The lake at night.
There are no mosquitoes...
My working day is over :)
[ +
30
- ]
[1 ]
27.05.2014
Money is not people – money is not superfluous.
When Rostropovich began to hide the opal Solzhenitsyn in his country, the Minister of Culture Furseva called him to her and said in a sharp form:
Mstislav Leopoldovich Your action is contrary to the state policy, and we are forced to respond accordingly. We will not send abroad, you can tour the country. Roosevelt was surprised:
Do you think concert at home is a punishment?
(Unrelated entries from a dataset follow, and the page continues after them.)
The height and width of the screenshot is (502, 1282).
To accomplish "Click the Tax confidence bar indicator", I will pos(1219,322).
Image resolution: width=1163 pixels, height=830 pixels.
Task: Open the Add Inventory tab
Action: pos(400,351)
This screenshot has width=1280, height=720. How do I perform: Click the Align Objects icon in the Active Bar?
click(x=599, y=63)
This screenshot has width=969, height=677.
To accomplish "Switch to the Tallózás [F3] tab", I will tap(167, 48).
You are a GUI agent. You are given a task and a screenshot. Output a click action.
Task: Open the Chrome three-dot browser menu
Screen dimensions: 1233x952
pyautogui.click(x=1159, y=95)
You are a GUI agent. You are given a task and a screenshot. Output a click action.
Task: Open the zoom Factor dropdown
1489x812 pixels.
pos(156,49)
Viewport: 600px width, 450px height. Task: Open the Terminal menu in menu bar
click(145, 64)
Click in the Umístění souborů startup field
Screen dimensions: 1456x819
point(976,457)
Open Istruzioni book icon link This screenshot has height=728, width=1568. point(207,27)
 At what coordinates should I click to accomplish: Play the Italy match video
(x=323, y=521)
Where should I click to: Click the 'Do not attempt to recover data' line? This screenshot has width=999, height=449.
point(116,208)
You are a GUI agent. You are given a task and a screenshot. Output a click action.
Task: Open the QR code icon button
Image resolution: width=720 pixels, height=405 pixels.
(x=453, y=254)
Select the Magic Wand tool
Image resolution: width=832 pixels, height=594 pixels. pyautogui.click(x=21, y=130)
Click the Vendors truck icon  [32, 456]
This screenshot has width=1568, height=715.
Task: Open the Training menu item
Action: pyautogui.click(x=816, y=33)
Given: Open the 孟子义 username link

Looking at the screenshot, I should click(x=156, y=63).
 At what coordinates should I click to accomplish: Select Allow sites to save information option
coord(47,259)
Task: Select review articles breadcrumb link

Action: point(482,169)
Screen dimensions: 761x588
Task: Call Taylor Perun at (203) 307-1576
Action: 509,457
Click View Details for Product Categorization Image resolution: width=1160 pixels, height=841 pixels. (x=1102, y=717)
Tomorrow you will not like that you are not sleeping today.
It is naive:
The problem is that very rarely at the stage of choice potential wives behave as they begin after the wedding. They are two completely different people often.
Seeking to necessarily marry (for some, forgive me, hero) out of the skin to depict what a potential husband needs, not thinking that they will not marry her, but the one she depicts.
We do everything, yes.
By the way, on the "test drive" of the "living a couple of years together, and then signing up" also most ladies do not agree exactly from what they understand: so long comedy can not break. Consent does not always help.
Any more or less mentally healthy person has the desire to be good in his understanding and to have a positive reputation in significant people around him. Probably your girls are showing you. And the fact that they do not agree to a two-year test drive suggests that you are not so attractive to them to spend so much precious time on you without a guarantee of results. This doesn’t characterize your girls very well and makes you foolish as a person who repeatedly chooses such girls.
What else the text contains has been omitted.